◆ TASK TO CARRY OUT ◆
Leaving out the pictures, print exactly the lines from the one holding "here (462, 382)" to the last line of the entries below, both included, and nothing more.

Top of DATA UNDER STUDY

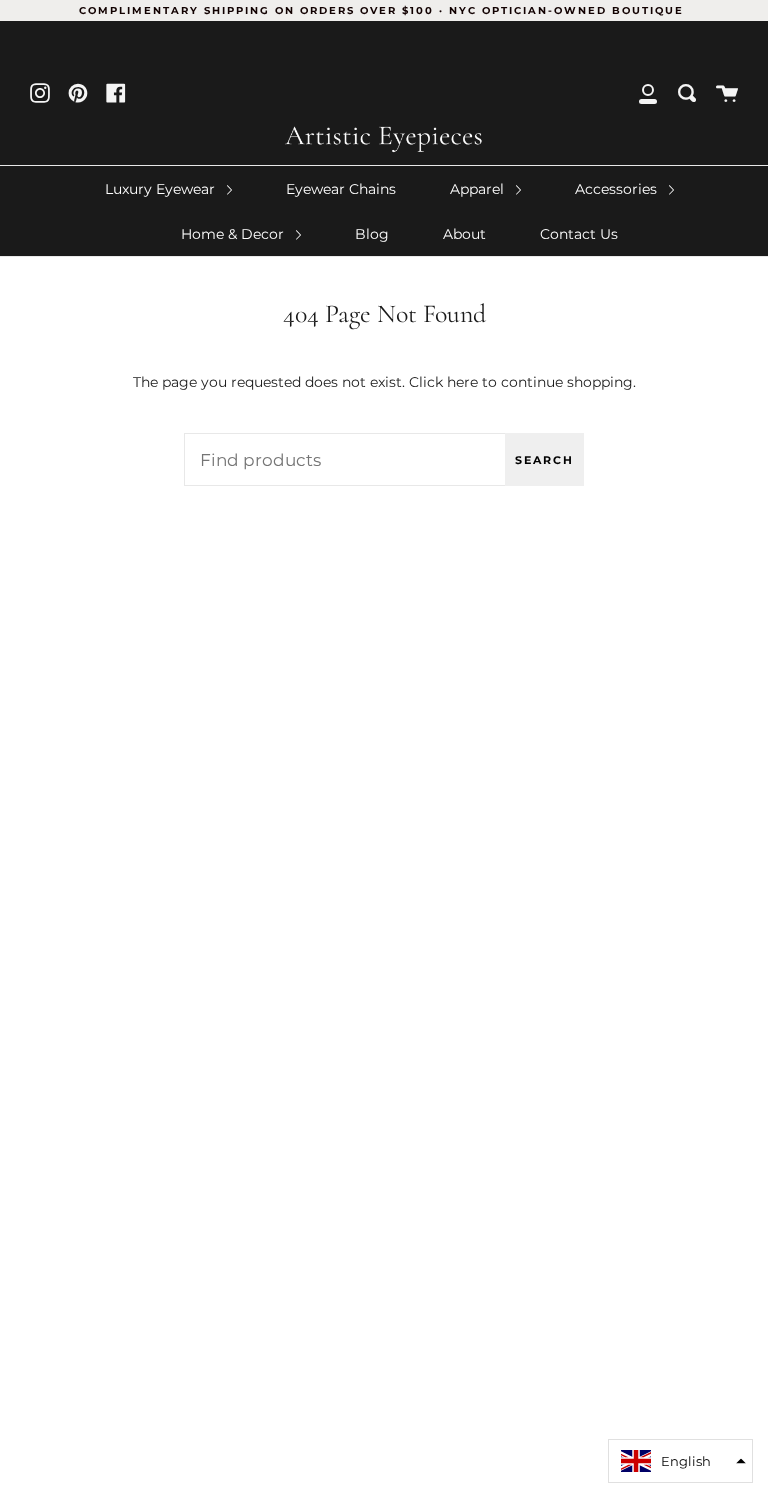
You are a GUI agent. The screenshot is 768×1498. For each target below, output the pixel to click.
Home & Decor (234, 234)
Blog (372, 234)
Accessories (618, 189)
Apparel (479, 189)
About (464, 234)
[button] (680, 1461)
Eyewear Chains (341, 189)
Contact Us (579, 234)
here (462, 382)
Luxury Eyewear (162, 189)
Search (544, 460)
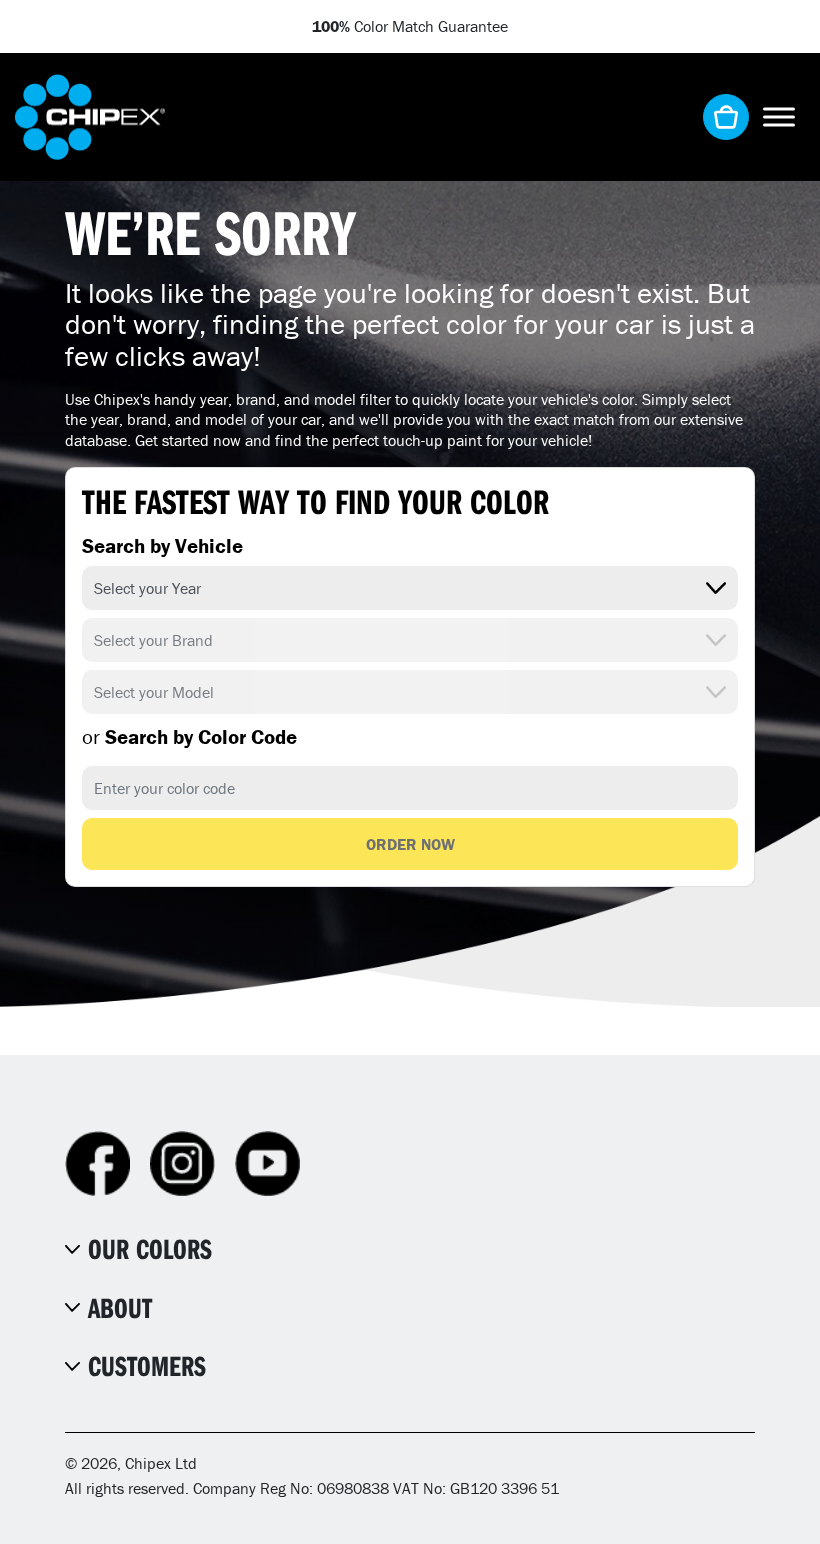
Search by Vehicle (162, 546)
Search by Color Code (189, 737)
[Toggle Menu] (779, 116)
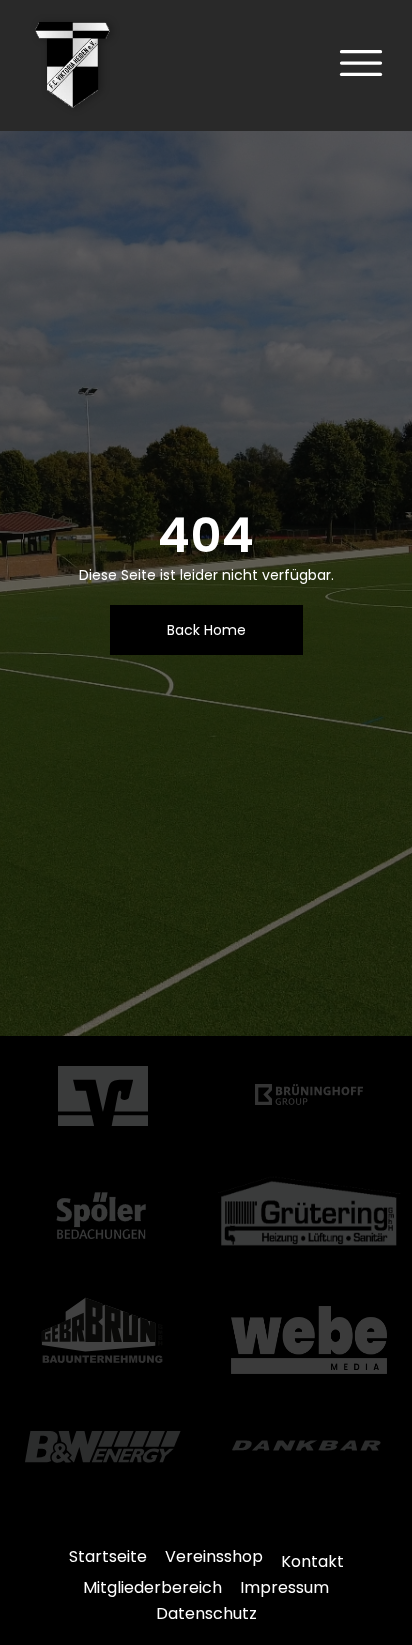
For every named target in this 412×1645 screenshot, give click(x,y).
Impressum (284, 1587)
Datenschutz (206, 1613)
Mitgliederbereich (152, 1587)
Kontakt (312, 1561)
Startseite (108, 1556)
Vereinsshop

Bottom of DATA UNDER STUDY

◆ TASK ANSWER ◆
here (462, 382)
Luxury Eyewear (162, 189)
Search (544, 460)
Search by Vehicle (162, 546)
Search by Color Code (189, 737)
[Toggle Menu] (779, 116)
For every named target in this 412×1645 screenshot, give click(x,y).
Impressum (284, 1587)
Datenschutz (206, 1613)
Mitgliederbereich (152, 1587)
Kontakt (312, 1561)
Startseite (108, 1556)
Vereinsshop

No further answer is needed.